TASK: Take the lines in the listing below from the line with "The image size is (840, 472)." up to and including the line with "Task: Select the" and set them down exactly, skipping pictures and adding nothing.

SOURCE DATA:
Content starts

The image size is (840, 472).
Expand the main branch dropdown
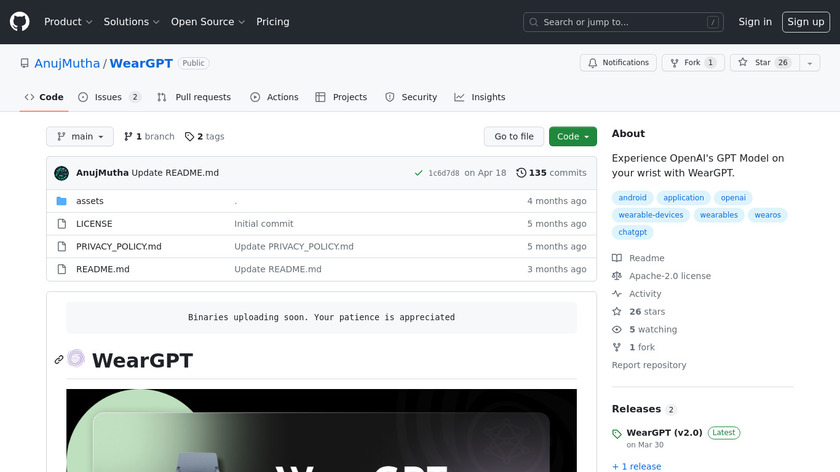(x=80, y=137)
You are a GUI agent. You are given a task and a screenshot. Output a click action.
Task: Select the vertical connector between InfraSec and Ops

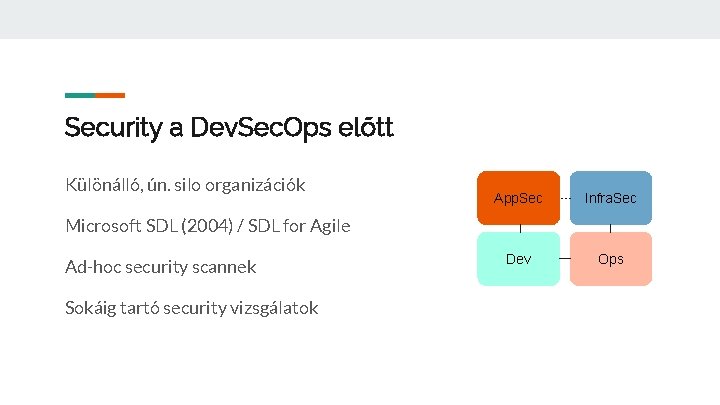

Content ends
Content starts

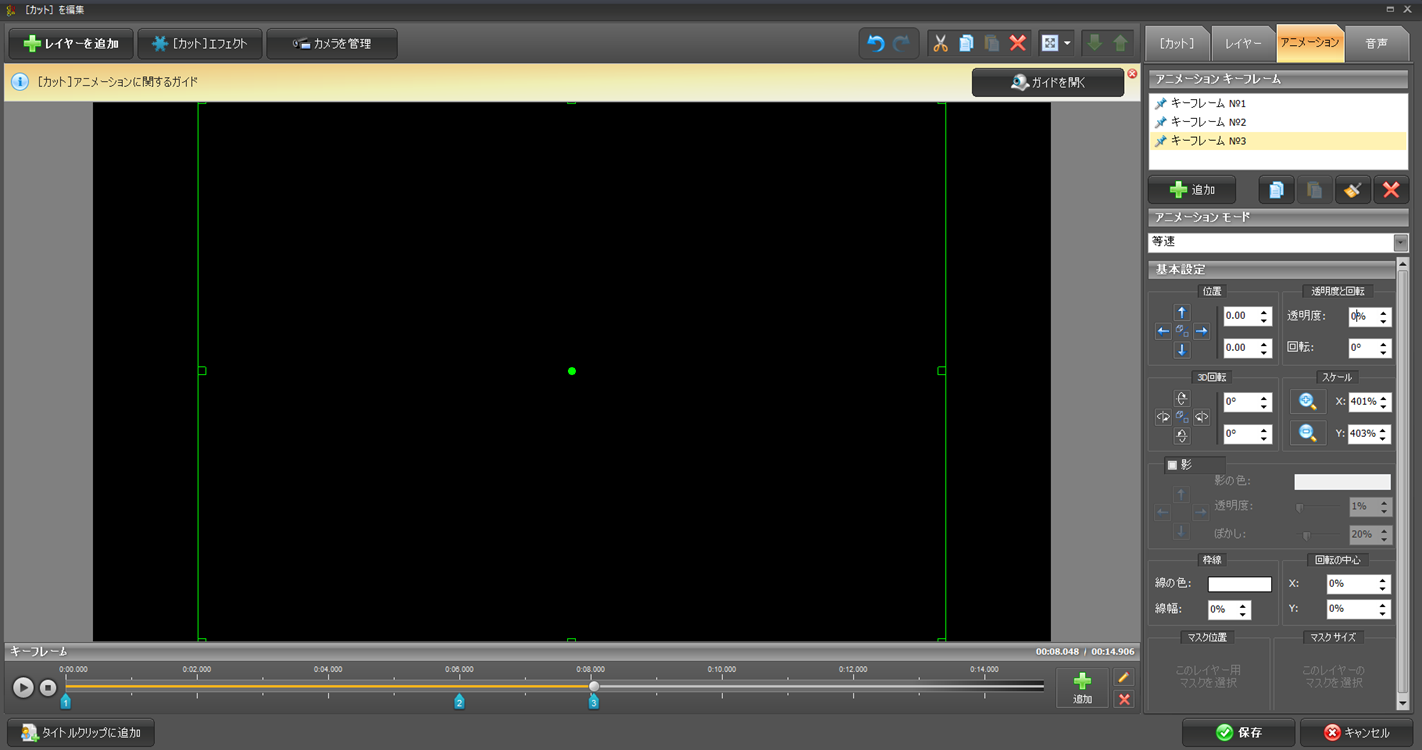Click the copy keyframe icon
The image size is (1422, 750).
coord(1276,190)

Content ends

RESULT OF THIS TASK:
The image size is (840, 472).
Expand the main branch dropdown
(x=80, y=137)
You are a GUI agent. You are given a task and a screenshot. Output a click action.
Task: Select the vertical connector between InfraSec and Ops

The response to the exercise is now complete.